BEGIN

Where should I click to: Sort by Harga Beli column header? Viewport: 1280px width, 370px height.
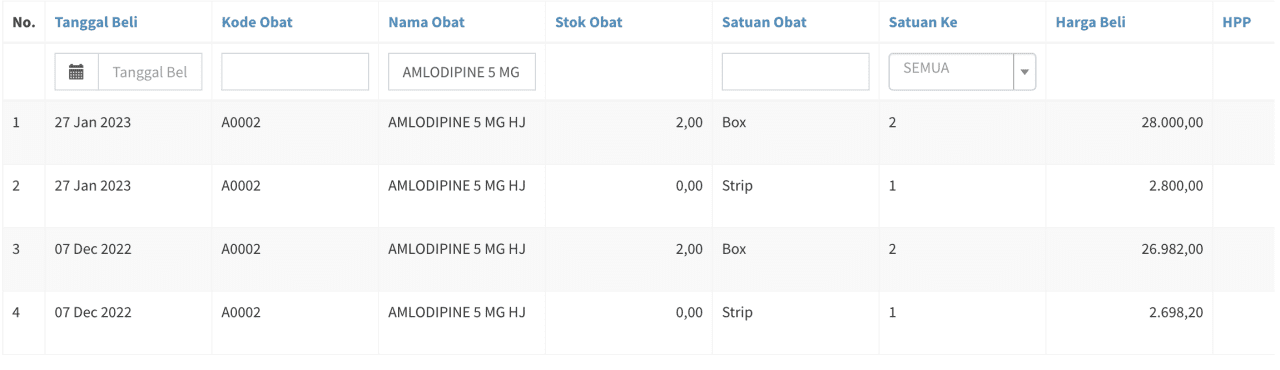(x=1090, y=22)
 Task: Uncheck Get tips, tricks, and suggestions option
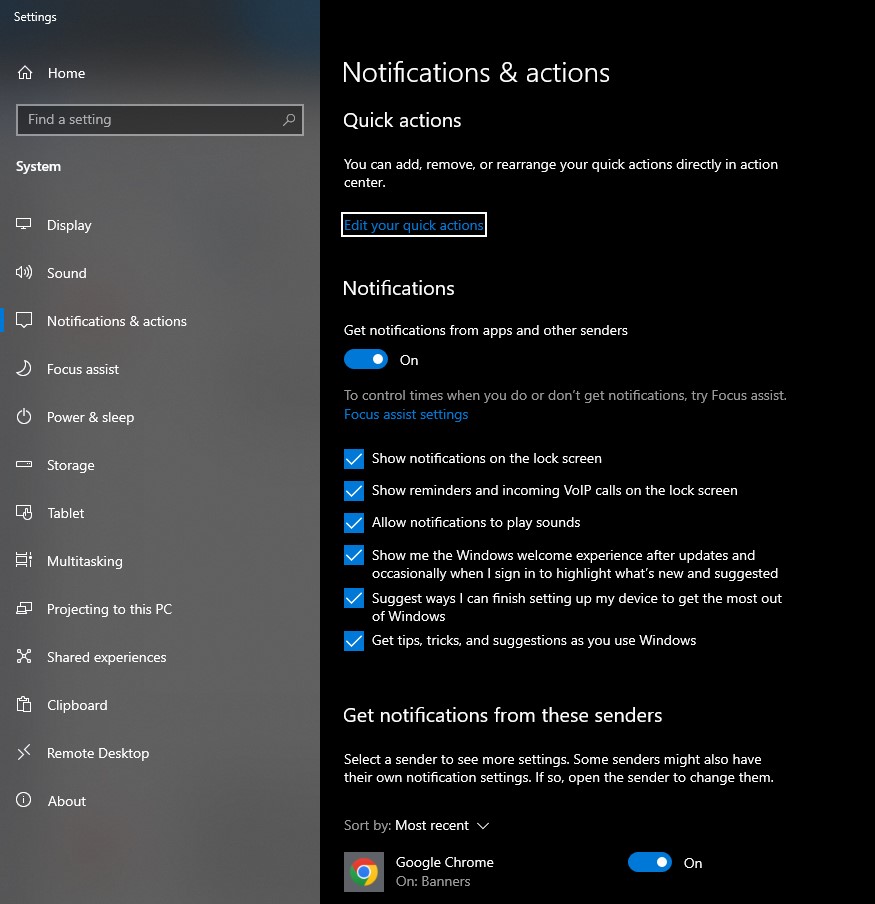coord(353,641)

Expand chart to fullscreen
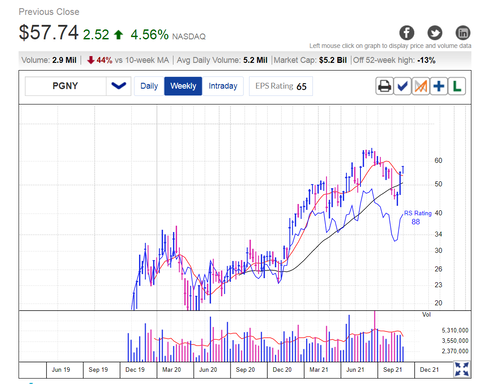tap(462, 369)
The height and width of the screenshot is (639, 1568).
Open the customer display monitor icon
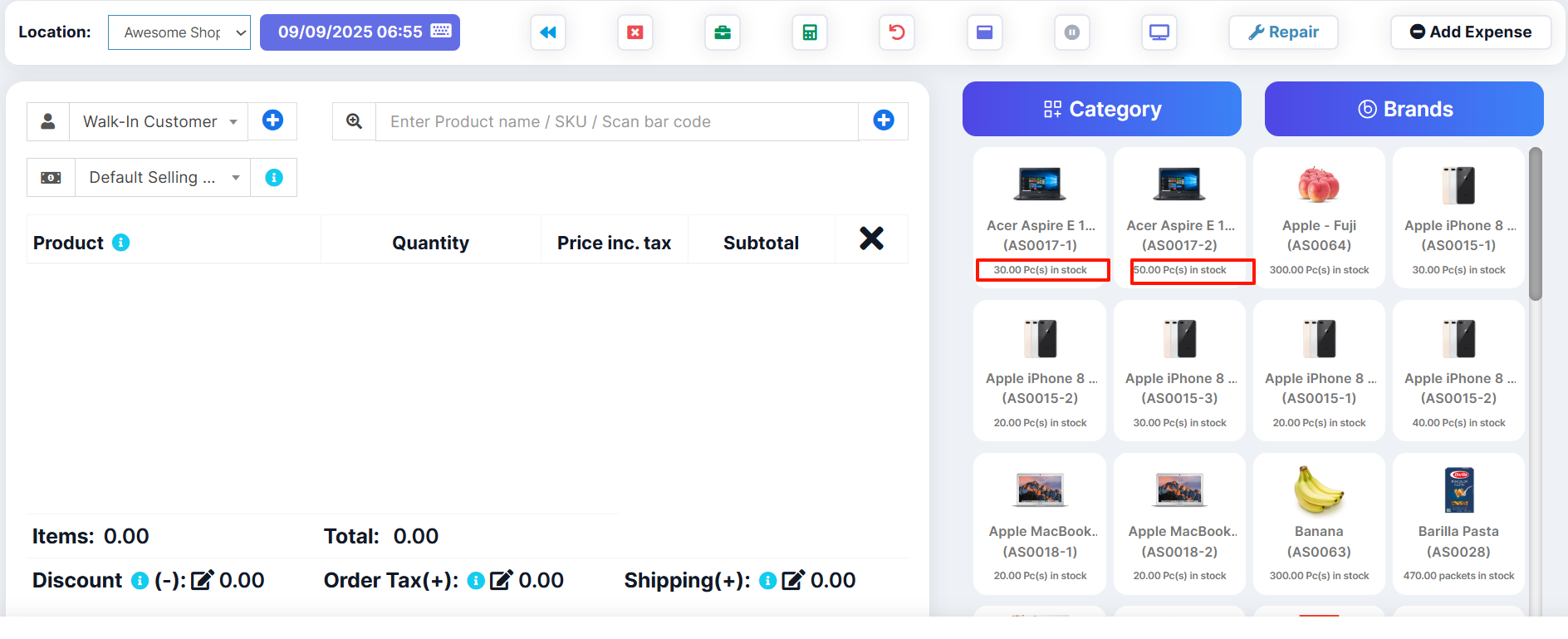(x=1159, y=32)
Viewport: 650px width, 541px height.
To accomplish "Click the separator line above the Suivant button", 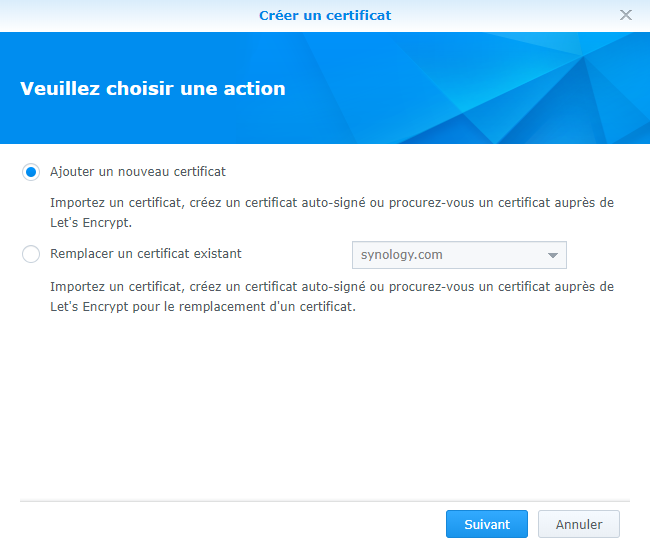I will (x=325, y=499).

END
BEGIN

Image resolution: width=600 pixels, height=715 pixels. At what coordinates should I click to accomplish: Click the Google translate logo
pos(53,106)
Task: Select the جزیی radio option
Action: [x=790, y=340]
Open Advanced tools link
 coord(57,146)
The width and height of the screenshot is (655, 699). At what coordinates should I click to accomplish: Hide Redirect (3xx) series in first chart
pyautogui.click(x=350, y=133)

END
BEGIN

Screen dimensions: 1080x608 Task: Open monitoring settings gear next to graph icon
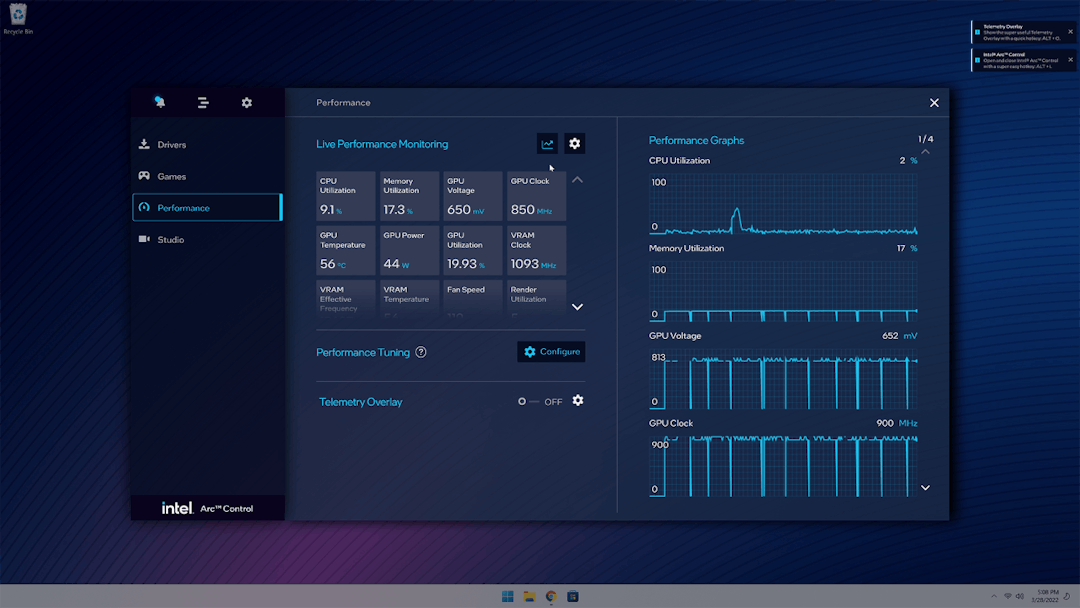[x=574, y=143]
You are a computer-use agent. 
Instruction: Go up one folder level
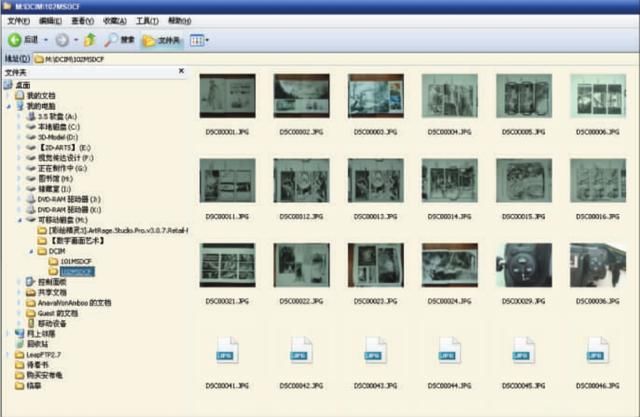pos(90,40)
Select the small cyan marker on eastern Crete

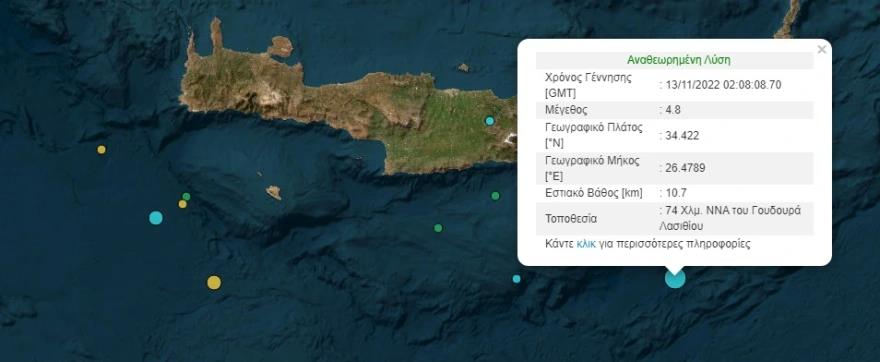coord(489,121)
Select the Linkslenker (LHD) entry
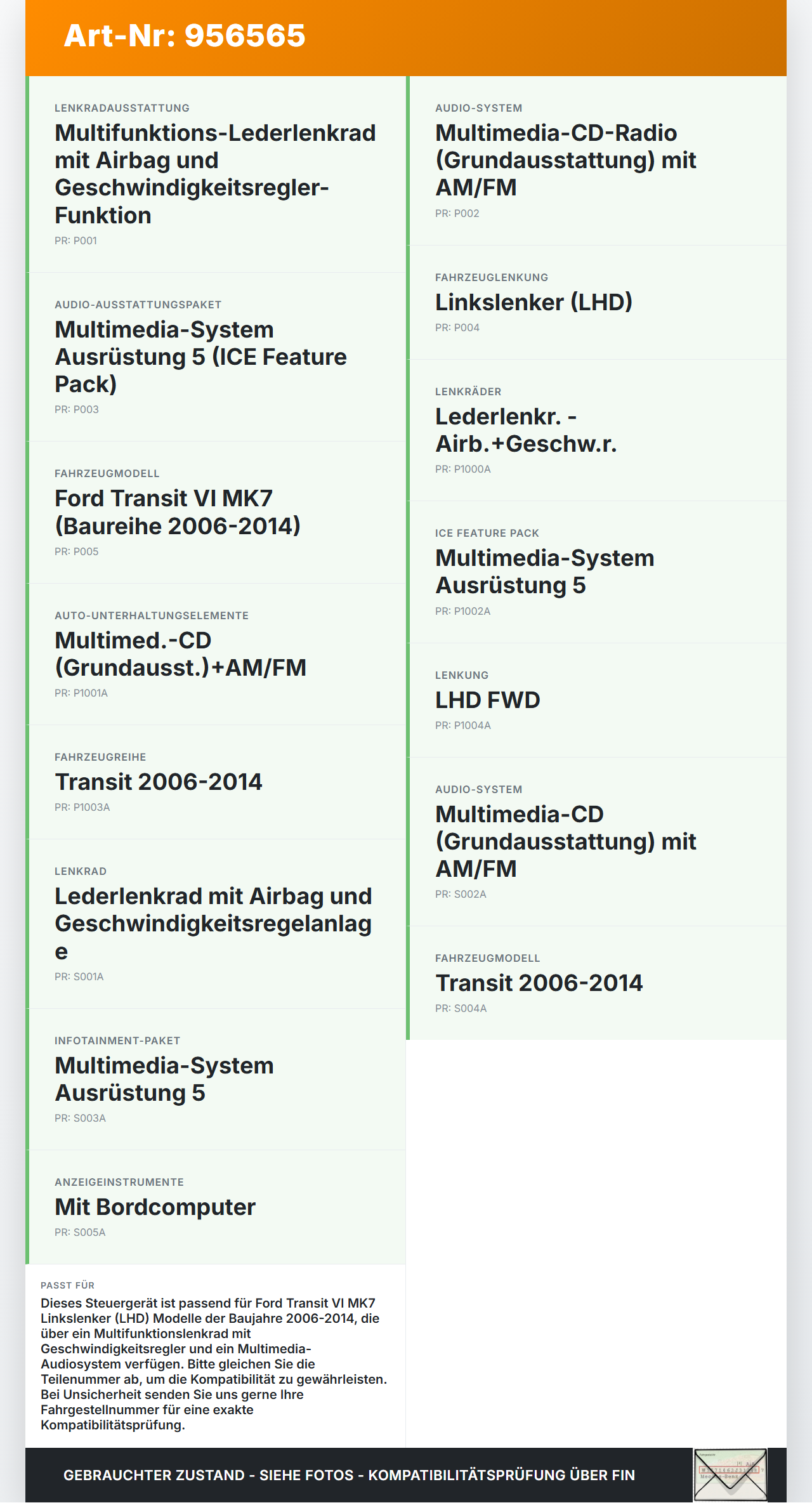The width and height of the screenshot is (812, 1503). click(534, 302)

END

_TRY IT_
Reproduce exactly the lines above starting at the line containing "Where should I" and ending at the line containing "The height and", including both, but not the pictures.

_ANSWER BOX_
Where should I click to: Sort by Harga Beli column header? Viewport: 1280px width, 370px height.
(x=1090, y=22)
 Task: Uncheck Get tips, tricks, and suggestions option
coord(353,641)

Expand chart to fullscreen
tap(462, 369)
The height and width of the screenshot is (639, 1568).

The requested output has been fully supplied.